I admired my grandfather for all sorts of reasons.  He taught me that moss grows on the north side of a tree so I would know which direction to go.  Taught us how to make cuts on trees which he called blazes so we could always find our way home if we got off of the beaten path.  Blazing a trail he called it. He taught us responsibility toward guns and animals. And to always leave a gate the way you found it because you had to trust that the person before you knew what he or she was doing.  Lots of good stuff like that.  One thing that he taught us that I have thought about a lot these days is that there is nothing wrong in making money, but there is a lot wrong with making money on someone else’s neck. 

A newscast one evening when we were vacationing a couple of years ago in Hawai’i had a similar perspective.  A local entertainer had not paid his taxes, totaling some $15,000.  I assumed it was both federal and state taxes.  He had been found guilty of tax evasion, and I caught the sentencing segment wherein the judge fined him the same amount and sentenced him to many, many hours of public service as well.  But then the judge said, and I paraphrase, “You should be ashamed of yourself.  You have stolen from your neighbors.  You have stolen food from the hungry, good roads for all, medical care for some, police and fire protection for your neighbors.  This is what your tax dollars would have purchased.  This is not the aloha spirit, and if you are not ashamed of yourself, I am ashamed for you.”  I was truly shocked by that statement.

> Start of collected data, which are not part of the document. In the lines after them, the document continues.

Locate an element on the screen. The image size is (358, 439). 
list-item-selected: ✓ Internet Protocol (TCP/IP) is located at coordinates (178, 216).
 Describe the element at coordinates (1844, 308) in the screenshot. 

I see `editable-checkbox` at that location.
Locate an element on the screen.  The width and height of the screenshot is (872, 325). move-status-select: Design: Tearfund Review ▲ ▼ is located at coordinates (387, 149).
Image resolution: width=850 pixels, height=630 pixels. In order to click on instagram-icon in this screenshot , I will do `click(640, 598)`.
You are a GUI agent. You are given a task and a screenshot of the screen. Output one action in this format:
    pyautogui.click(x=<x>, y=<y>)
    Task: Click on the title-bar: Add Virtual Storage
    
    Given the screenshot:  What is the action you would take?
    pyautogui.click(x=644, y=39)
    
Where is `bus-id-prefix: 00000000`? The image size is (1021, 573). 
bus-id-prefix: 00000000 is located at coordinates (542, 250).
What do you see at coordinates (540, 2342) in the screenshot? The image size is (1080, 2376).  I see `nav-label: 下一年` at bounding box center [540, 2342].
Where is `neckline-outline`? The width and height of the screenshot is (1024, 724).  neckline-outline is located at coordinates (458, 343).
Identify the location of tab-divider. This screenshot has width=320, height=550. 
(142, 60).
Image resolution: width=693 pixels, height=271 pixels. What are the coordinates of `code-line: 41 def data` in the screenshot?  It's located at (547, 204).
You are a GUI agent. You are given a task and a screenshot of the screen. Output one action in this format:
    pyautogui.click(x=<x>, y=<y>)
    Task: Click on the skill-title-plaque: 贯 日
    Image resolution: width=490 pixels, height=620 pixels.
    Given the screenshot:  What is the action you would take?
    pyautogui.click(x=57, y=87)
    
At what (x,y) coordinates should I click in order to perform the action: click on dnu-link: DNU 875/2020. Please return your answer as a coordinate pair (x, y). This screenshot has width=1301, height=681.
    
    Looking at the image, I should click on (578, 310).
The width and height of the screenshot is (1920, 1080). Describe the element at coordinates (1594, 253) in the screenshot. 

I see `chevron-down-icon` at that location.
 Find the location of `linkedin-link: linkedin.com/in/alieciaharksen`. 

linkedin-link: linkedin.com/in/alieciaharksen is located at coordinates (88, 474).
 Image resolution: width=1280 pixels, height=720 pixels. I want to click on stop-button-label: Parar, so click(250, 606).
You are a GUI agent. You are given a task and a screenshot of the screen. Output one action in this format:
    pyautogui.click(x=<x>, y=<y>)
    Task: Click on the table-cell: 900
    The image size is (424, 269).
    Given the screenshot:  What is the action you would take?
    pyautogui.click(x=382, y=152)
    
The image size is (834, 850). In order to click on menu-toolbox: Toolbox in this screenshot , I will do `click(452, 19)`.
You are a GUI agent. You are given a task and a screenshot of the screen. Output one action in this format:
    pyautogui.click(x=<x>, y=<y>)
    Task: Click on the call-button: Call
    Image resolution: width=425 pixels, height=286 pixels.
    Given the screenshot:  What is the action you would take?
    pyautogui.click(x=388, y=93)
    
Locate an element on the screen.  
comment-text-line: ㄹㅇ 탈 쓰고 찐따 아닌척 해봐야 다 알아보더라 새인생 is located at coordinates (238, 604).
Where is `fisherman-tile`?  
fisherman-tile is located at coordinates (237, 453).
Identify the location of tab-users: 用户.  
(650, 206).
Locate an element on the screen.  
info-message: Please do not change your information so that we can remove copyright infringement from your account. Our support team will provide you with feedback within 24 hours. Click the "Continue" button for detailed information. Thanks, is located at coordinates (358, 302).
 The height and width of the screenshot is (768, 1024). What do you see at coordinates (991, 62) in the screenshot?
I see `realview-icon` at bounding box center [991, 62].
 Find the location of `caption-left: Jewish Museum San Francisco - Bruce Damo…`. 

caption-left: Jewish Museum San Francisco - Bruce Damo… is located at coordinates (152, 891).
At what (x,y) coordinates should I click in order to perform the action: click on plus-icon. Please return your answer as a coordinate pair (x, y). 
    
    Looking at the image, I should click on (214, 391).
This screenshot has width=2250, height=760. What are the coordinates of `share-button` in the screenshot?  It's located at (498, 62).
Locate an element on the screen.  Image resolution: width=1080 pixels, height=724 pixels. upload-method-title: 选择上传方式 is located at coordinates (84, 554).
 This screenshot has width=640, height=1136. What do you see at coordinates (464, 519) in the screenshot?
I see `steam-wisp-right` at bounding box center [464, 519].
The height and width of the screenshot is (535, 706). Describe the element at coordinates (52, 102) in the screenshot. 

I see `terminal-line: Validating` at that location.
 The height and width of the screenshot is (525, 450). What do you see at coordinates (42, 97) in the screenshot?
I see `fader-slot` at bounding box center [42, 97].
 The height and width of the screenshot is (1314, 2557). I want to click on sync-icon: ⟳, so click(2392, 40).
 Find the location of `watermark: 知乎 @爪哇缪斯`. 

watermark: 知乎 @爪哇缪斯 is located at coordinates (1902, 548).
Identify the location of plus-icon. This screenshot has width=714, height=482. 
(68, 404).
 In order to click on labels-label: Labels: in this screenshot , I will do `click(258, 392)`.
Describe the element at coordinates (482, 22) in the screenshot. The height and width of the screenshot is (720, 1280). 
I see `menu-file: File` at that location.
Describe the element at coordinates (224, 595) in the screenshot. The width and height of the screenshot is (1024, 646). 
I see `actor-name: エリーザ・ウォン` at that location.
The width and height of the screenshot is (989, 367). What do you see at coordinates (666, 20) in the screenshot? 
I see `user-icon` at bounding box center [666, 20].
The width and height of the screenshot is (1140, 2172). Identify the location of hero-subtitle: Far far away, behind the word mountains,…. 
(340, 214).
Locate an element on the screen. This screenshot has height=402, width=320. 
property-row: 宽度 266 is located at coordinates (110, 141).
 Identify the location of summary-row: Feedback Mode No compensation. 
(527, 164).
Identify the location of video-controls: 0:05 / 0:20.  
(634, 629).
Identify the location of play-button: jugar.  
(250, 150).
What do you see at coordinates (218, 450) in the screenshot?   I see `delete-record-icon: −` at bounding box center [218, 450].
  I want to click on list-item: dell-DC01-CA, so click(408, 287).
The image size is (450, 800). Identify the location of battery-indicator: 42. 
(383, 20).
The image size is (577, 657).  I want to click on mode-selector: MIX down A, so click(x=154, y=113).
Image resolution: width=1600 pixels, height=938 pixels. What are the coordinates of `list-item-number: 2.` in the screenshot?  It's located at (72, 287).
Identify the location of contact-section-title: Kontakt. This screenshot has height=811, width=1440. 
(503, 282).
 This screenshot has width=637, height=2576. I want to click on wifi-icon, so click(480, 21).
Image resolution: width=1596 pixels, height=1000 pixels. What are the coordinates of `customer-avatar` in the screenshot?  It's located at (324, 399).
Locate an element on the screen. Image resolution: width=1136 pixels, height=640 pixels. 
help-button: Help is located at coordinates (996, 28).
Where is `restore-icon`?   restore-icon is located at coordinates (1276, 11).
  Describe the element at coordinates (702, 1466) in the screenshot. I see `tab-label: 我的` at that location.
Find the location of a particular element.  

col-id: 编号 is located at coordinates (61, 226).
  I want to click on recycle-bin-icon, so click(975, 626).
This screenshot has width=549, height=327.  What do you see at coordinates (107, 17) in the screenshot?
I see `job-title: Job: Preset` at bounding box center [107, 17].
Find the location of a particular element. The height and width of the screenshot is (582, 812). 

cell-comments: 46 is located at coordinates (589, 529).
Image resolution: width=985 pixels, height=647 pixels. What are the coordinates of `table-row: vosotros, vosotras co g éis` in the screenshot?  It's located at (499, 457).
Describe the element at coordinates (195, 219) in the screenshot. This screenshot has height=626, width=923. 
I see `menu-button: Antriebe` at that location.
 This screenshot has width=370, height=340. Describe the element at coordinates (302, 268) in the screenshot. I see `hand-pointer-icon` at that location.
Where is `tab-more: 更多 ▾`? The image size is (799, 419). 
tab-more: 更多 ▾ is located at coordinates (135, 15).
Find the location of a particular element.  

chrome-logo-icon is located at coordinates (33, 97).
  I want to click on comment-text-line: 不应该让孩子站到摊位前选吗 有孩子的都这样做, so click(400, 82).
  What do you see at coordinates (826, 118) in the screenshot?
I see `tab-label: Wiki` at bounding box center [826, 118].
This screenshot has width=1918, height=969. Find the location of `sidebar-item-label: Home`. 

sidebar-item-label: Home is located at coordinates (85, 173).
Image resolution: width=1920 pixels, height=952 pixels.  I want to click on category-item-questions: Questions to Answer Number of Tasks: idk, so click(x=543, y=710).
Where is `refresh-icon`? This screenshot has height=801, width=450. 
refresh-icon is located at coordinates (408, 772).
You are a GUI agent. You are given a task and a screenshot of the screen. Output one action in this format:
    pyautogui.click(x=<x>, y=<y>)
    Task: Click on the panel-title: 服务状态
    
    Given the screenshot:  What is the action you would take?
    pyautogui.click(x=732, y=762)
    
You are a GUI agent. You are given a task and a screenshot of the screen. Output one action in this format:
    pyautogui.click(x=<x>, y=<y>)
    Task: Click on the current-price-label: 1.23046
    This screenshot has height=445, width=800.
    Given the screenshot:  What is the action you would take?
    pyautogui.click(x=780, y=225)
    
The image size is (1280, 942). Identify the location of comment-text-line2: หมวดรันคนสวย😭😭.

I am really glad I have these two memories these days when accusations of class warfare get bandied about so casually.  Few in these United States “envy” the rich.  We all would like to be rich.  What we don’t like, and I use Mitt Romney as a prime example, is when the rich take their millions and put those dollars in tax exempt bank accounts in Bermuda, the Cayman Islands and Switzerland, all the while telling us we can’t raise taxes on the “job creators”.  What jobs?  What jobs have these millions in overseas accounts created?  What has happened to those millions by not being taxed is what the judge said in Hawai’i.  The owner of those millions has stolen from his neighbors, the citizens of the United States. 

When Bain Capital used its millions in private equity speculations, putting some businesses in bankruptcy, and causing hundreds of people to lose their jobs, but making even more millions in the process, was making money on the necks of other people.  Mitt Romney is one of hundreds of private equity manipulators in the 1%.  Everything he did was legal, probably, although one wonders.  But that aside, these manipulations of the so-called “free market” are not what made this country great or my grandfather so successful. 

As the judge In Hawai’i said, “If you are not ashamed of yourself, I am ashamed for you”.